Investigating Model Based RL for Continuous Control | Alex Botev | 2018 Summer Intern Open House

Model-based reinforcement learning for continuous control can look nearly perfect at one-step prediction, yet still fail badly when its learned dynamics are rolled out over longer horizons. That gap—tiny single-step error compounding into large long-horizon drift—helps explain why many model-based methods lag behind model-free approaches in practice, even when the dynamics model appears accurate.

Alexander Botev frames the core tradeoff around what “learning a model” really buys. In model-free RL, agents learn a policy and/or value function from interaction data, relying on reward signals and bootstrapping. In model-based RL, agents also learn an internal dynamics model that predicts how the environment evolves from observations and actions. The ideal case is powerful: with a perfect model, tasks could be solved by simulation without further environment interaction. In reality, learning the model introduces costs and failure modes—especially when planning requires unrolling predictions far into the future.

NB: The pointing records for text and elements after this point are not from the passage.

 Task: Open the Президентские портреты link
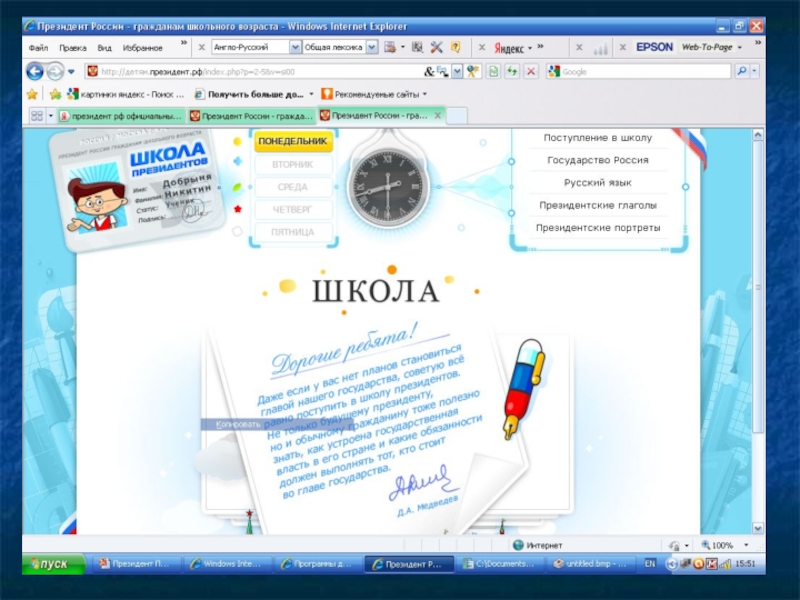pyautogui.click(x=598, y=227)
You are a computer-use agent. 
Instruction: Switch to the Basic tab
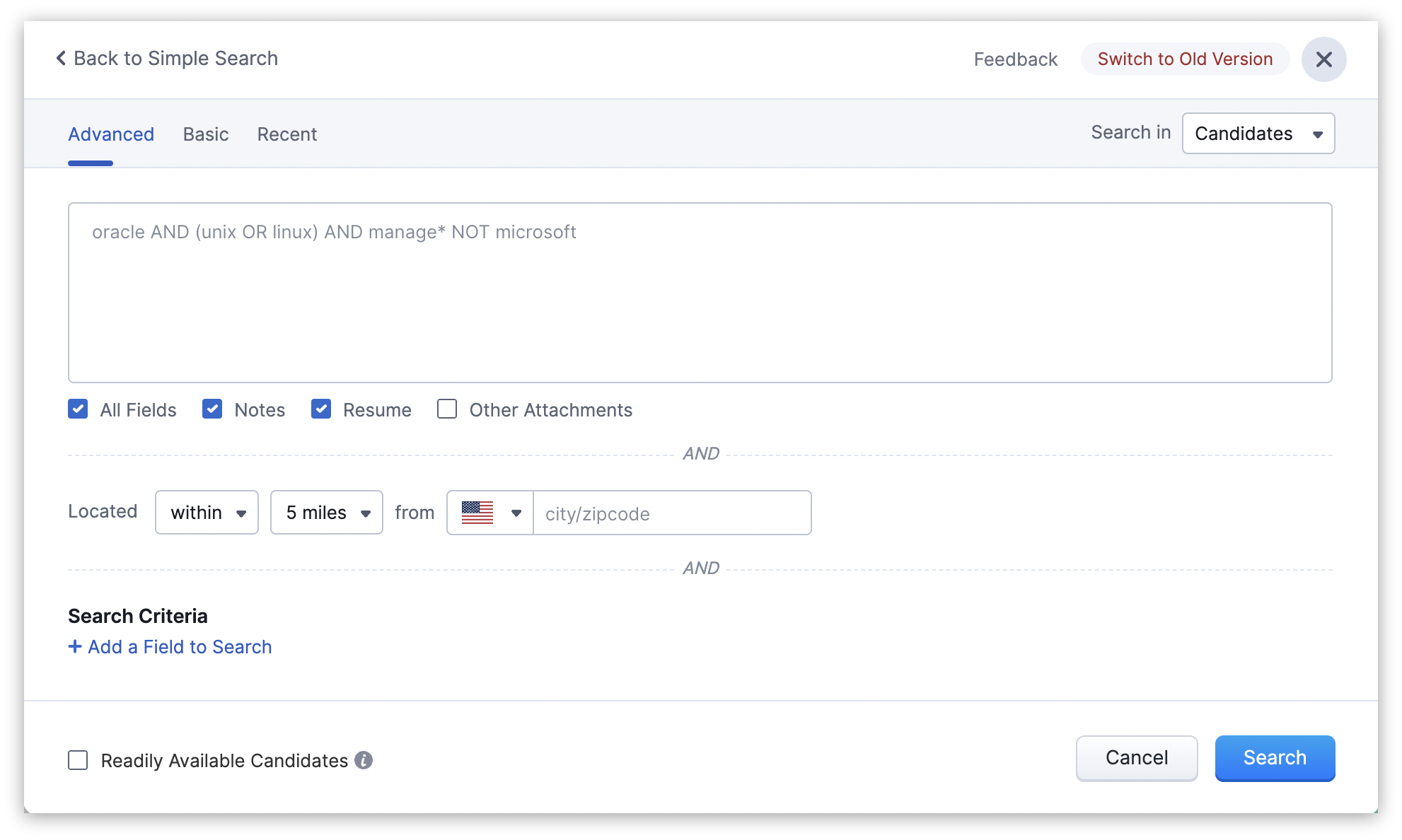205,134
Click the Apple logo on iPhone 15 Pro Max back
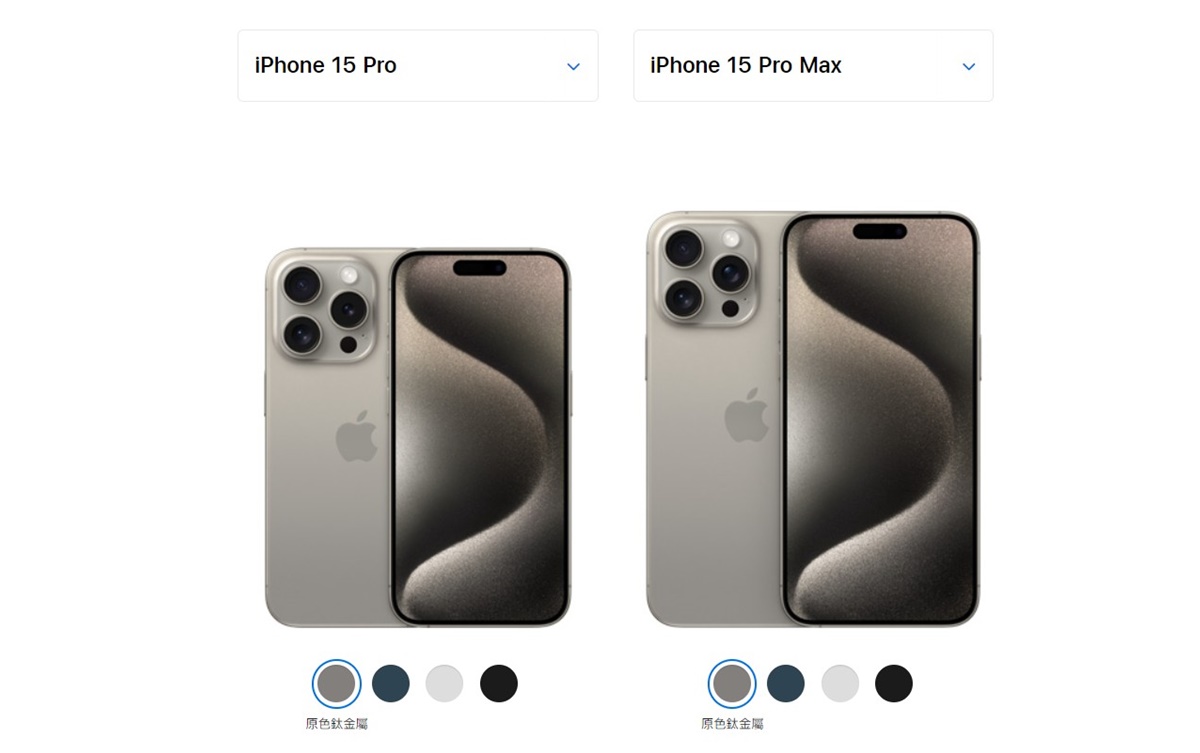 point(746,415)
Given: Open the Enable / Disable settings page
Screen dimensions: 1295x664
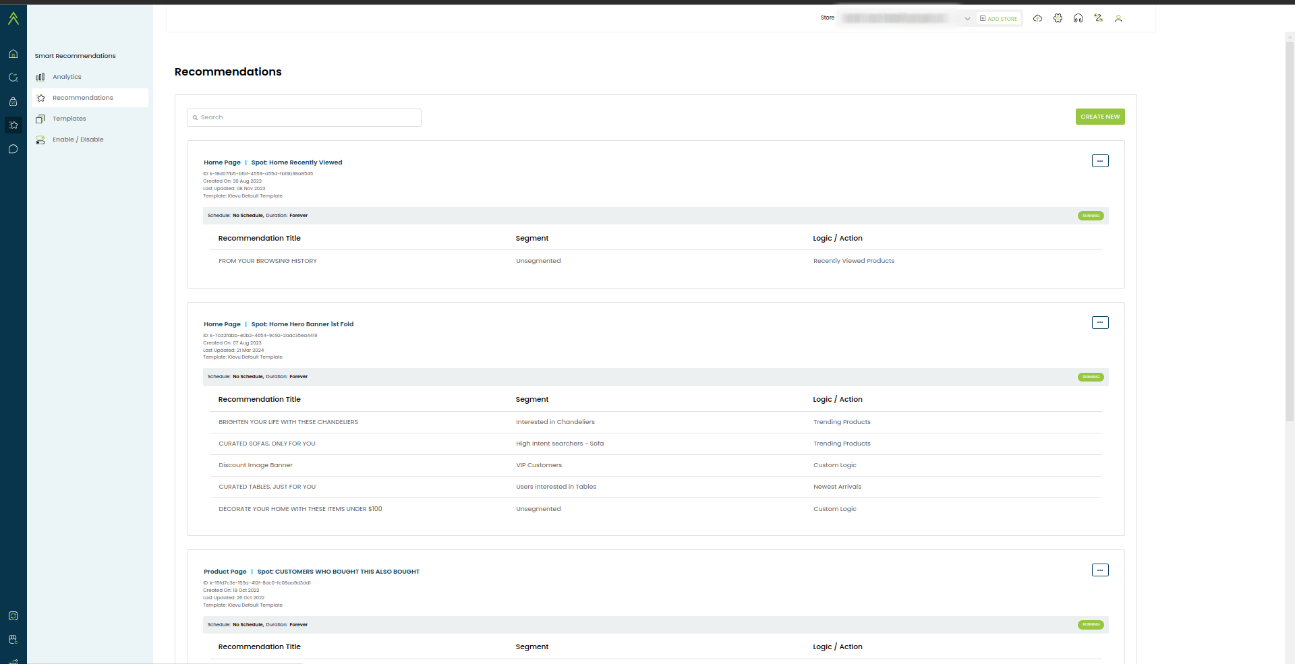Looking at the screenshot, I should coord(77,140).
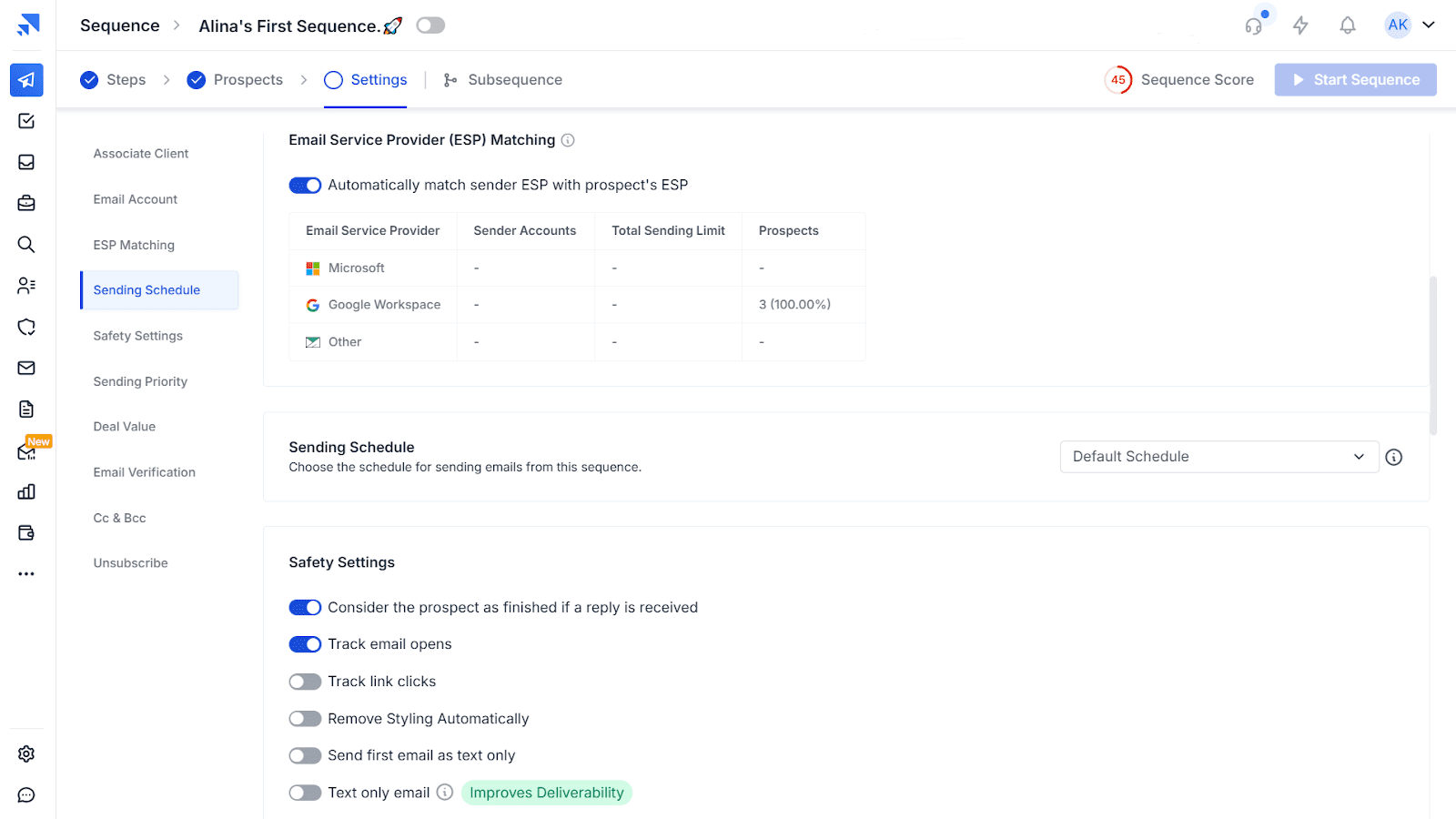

Botev illustrates the compounding-error problem using a simple torque-controlled ball environment. A one-step dynamics model predicts the next state with extremely small error, appearing almost indistinguishable from the real system. But when predictions are unrolled independently over multiple steps, trajectories diverge substantially from reality. Training policies on these long-horizon imagined rollouts produces suboptimal behavior and can even fail outright in the real environment.

Several practical difficulties follow. Not all environment details matter for a given task, so model capacity can be wasted on irrelevant factors. More importantly, long-horizon rollouts amplify errors, and uncertainty estimation for flexible neural dynamics models remains difficult. Finally, sample efficiency is not guaranteed: learning an accurate dynamics model may require so much data that it cancels out any gains from planning, leaving model-free methods competitive or better in many settings.

To address these issues, Botev’s internship research focuses on “value expansion” for actor-critic architectures. After learning a dynamics model, the method uses it to unroll trajectories from offline data and generate multi-step on-policy value targets. Instead of relying on standard bootstrapped targets that can be unstable, value expansion produces training targets over longer horizons, reducing the need for corrections such as importance sampling.

Results come from standard Fetch robotics tasks in simulation: reaching, pick-and-place, pushing, and a harder sliding-table scenario. Against a carefully tuned baseline deterministic policy gradient setup (with replay and double Q-learning), value expansion with learned dynamics sometimes delivers up to five times better sample efficiency, though performance can be fragile to hyperparameters. Across experiments, several patterns stood out: a single dynamics model was insufficient; training dynamics models with multi-step losses (to improve consistency when feeding predictions back into the model) was necessary; and value expansion benefits required expanding beyond one or two steps.

A notable detail is the role of pessimism. When combining multi-horizon targets, taking a minimum across horizons—rather than averaging—improved performance in harder environments, echoing the idea behind reducing overestimation bias in double Q-learning. Overall, the work suggests model-based RL can help continuous control, but only when dynamics learning is robust to rollout errors and value targets are constructed in a way that stabilizes training over meaningful horizons.